If effluent or biosolids are being used on farm, monitor levels of K applied to minimise risk of subsequent nutrient deficiencies and health problems in livestock.

Exchangeable cations and Cation Exchange Capacity (CEC)

(major exchangeable cations: Ca, Mg, K, Na and Al; hydrogen H and trace metals can also be counted as cations)

WHAT IS IT? WHAT DOES IT TELL US?

The CEC and cation proportions (%) give information about soil structure stability, nutrient availability and storage capacity, the soil pH and the potential soil response to fertiliser.

Cations have a positive charge.

WHAT IS A GOOD LEVEL OR RANGE?

CEC increases with the soil’s clay and organic matter content. CEC and soil texture are correlated, with lighter soils having lower CEC and heavier soils having higher CEC.

Low CEC < 5 [cmol/kg]

High CEC > 20 [cmol/kg]

Desirable levels for individual cations vary for different pastures and soil types.

[cmol/kg = meq/100g = meq%]

WHAT DOES IT MEAN IF THE RESULTS ARE NOT IN THE DESIRED RANGE?

All cations compete for uptake by plants, therefore an oversupply of one can reduce uptake of another (cation imbalance).

Elevated levels of ammonium ions (NH4+) in soil solution compete for uptake with other nutrient cations, particularly Ca.

This tendency is enhanced when plants are forced to meet much of their mineral-N requirements from NH4-N rather than NO3-N. Low plant Ca concentrations are often a result.

HOW TO CHANGE OR MANAGE IT?

Low CEC means that the soil does not hold nutrients (with a positive charge) well.

Low CEC soil usually has a sandy texture with little clay and or organic matter.

Nutrients especially nitrogen, sulphur, boron and potassium can leach easily.

These soils need smaller quantities of nutrients applied more frequently than

heavier soils.

A high CEC usually indicates a higher fertility; the soil holds nutrients well and

OM accumulation can be greater than in low CEC, lighter soils.

Given organic matter has a higher CEC than clay, adding organic matter is a good way of increasing or maintaining CEC.

Exchangeable magnesium

Exchangeable magnesium (Mg) [mg/ kg], [cmol/kg], % CEC

WHAT IS IT? WHAT DOES IT TELL US?

Potentially available Mg

CEC proportion (%), considering Al and H as part of CEC

WHAT IS A GOOD LEVEL OR RANGE?

200 – 400 [mg/kg]

A level of > 1.6 [cmol/kg] is sufficient for most pasture species.

10 – 15 % of total eCEC or CEC

The ratio of exchangeable Mg will not influence plant growth except for at extreme values.

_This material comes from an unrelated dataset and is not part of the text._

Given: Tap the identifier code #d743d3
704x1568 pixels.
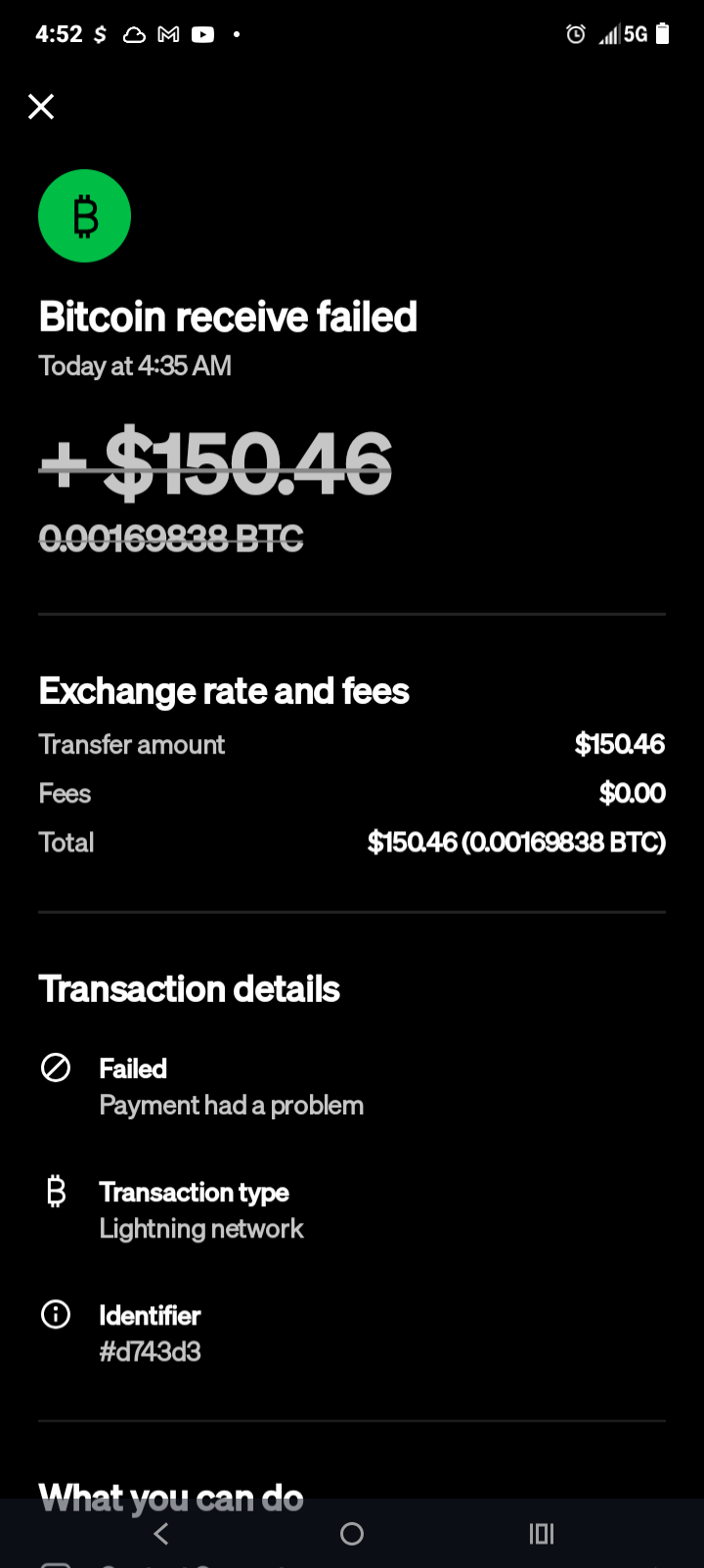Looking at the screenshot, I should (151, 1352).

WHAT DOES IT MEAN IF THE RESULTS ARE NOT IN THE DESIRED RANGE?

Soils high in Mg are usually hard setting when dry and sticky when wet; this is made worse if Na levels are also high (e.g., due to salinity or sodicity).

Low Mg means that plants will suffer from Mg deficiency and nutrient imbalance.

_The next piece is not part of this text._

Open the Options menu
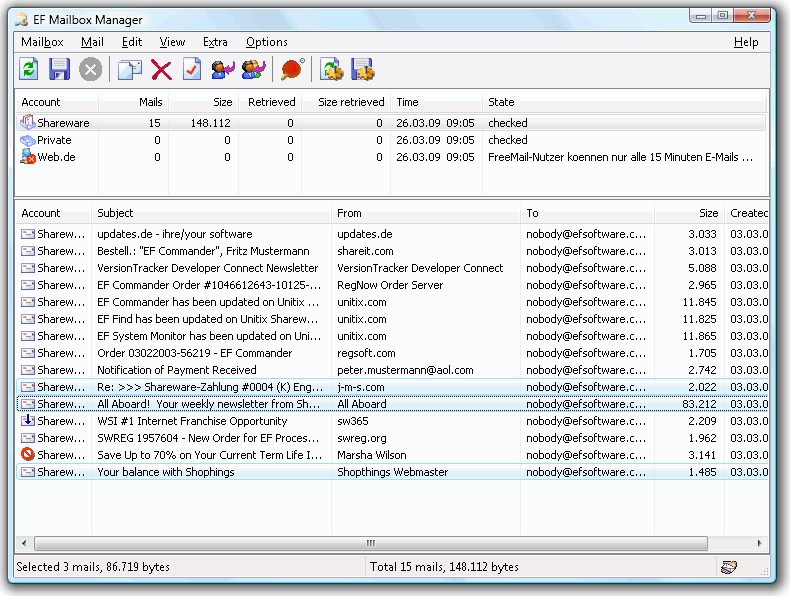790x596 pixels. pyautogui.click(x=267, y=42)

Low Mg can also result in livestock deficiencies (hypomagnesaemia) increasing the risk of milk fever and grass tetany in cattle, and grass staggers in sheep. Mg deficiency most often occurs when high levels of nitrogen interfere with Mg absorption in the rumen.25

Livestock are particularly susceptible to hypomagnesaemia during lactation or late pregnancy.

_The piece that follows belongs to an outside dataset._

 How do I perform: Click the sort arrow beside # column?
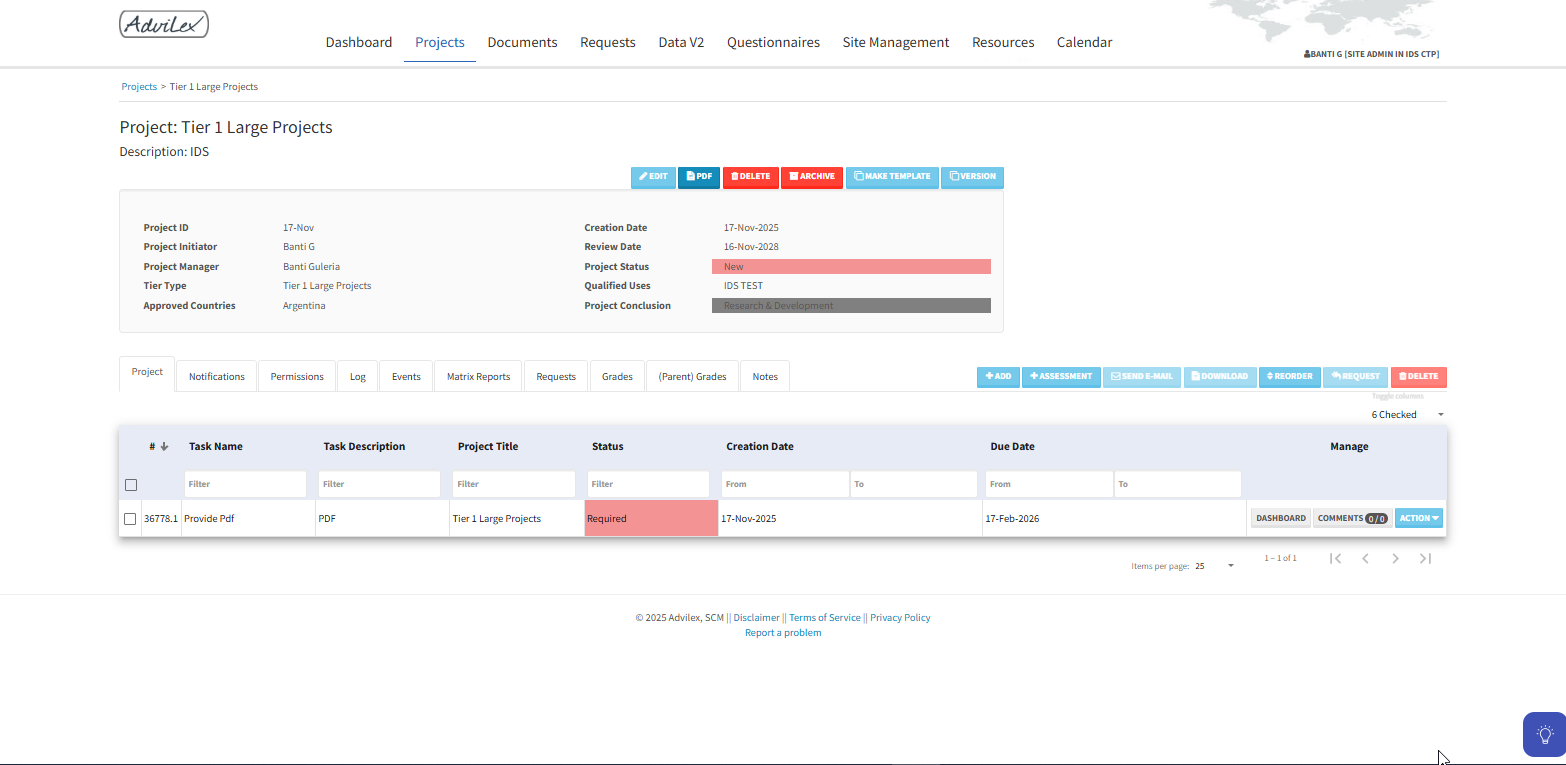(x=164, y=447)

HOW TO CHANGE OR MANAGE IT?

Low Mg levels can be corrected via a range of Mg fertilisers applied to soils or as foliar products. Dolomite contains Mg and can be used if a pH increase is needed as well.

Applying calcium fertilisers or gypsum can counteract high Mg levels. Make sure potassium availability and uptake are adequate when using Mg fertilisers.

Magnesium can be applied to hay to combat deficiencies in livestock.26

Exchangeable potassium

Exchangeable potassium (K) [cmol/kg], % CEC

WHAT IS IT? WHAT DOES IT TELL US?

CEC proportion (%), considering Al and H as part of CEC

Potentially available K [mg/kg] is explained separately above.

WHAT IS A GOOD LEVEL OR RANGE?

Soil type related differences need to be considered, below is an overall rough guide:

0.3 – 0.6 [cmol/kg]27 across all soil types

>0.6 very high across all soil types

1 - 5 % of total eCEC or CEC

WHAT DOES IT MEAN IF THE RESULTS ARE NOT IN THE DESIRED RANGE?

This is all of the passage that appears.